Task input: Begin
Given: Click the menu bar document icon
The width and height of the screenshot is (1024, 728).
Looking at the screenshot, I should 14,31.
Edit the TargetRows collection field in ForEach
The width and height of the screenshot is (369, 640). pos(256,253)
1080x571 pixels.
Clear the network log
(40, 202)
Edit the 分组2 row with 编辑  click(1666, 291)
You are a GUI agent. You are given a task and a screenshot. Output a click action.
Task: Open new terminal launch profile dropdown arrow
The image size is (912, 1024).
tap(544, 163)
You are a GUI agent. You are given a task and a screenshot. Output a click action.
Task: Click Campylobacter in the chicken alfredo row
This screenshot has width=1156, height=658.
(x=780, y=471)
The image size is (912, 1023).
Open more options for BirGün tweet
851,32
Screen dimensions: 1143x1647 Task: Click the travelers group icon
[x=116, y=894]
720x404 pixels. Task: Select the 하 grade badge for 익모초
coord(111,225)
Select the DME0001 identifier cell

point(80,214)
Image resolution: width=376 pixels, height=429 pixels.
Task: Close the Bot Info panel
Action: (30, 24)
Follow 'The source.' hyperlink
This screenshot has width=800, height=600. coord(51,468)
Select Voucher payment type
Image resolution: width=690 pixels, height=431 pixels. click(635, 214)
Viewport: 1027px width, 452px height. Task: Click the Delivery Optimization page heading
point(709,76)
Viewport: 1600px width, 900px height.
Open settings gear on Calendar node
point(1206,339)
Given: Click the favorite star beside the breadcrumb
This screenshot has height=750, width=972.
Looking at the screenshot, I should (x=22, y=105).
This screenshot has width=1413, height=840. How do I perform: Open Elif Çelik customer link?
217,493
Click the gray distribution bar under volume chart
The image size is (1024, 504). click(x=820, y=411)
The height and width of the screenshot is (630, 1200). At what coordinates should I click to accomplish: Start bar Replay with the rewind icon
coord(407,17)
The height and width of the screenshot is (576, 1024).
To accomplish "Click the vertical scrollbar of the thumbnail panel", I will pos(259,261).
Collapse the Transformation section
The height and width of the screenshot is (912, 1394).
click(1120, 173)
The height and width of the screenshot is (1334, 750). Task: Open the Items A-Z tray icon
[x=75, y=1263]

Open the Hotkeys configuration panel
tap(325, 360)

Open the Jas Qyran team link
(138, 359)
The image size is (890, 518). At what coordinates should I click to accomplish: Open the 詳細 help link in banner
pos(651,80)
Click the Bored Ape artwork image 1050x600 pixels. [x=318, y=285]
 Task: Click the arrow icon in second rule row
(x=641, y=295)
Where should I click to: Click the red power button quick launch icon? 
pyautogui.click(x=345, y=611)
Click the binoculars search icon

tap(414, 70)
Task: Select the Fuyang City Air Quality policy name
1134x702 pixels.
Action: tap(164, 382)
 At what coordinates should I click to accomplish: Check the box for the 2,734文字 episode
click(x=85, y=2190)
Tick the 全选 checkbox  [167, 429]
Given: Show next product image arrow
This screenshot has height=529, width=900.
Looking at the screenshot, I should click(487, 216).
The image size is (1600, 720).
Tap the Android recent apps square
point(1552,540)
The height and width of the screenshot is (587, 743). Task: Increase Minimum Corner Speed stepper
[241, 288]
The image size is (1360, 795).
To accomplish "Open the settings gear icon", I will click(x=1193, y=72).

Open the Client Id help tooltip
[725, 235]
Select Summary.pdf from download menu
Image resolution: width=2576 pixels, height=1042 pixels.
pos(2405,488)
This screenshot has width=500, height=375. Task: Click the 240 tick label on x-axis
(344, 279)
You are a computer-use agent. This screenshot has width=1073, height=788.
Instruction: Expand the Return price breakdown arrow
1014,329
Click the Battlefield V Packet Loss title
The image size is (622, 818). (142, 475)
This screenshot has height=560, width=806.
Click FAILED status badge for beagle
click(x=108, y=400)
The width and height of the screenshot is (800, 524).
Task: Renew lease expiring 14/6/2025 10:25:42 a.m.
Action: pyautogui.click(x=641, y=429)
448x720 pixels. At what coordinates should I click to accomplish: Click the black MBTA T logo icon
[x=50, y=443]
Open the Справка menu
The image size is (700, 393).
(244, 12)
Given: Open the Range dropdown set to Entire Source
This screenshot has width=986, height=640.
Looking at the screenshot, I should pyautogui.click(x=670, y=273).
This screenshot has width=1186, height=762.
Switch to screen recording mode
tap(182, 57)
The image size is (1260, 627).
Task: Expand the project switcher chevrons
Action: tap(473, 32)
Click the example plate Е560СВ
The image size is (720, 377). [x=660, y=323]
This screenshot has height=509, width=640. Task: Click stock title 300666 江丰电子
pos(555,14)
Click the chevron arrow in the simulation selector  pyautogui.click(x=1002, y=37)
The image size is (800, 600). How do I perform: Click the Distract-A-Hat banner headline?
Task input: End
Exercise instructions – Going through the data above, count the lines where the string "dropdown" appears, and answer with only that number.

Response – 2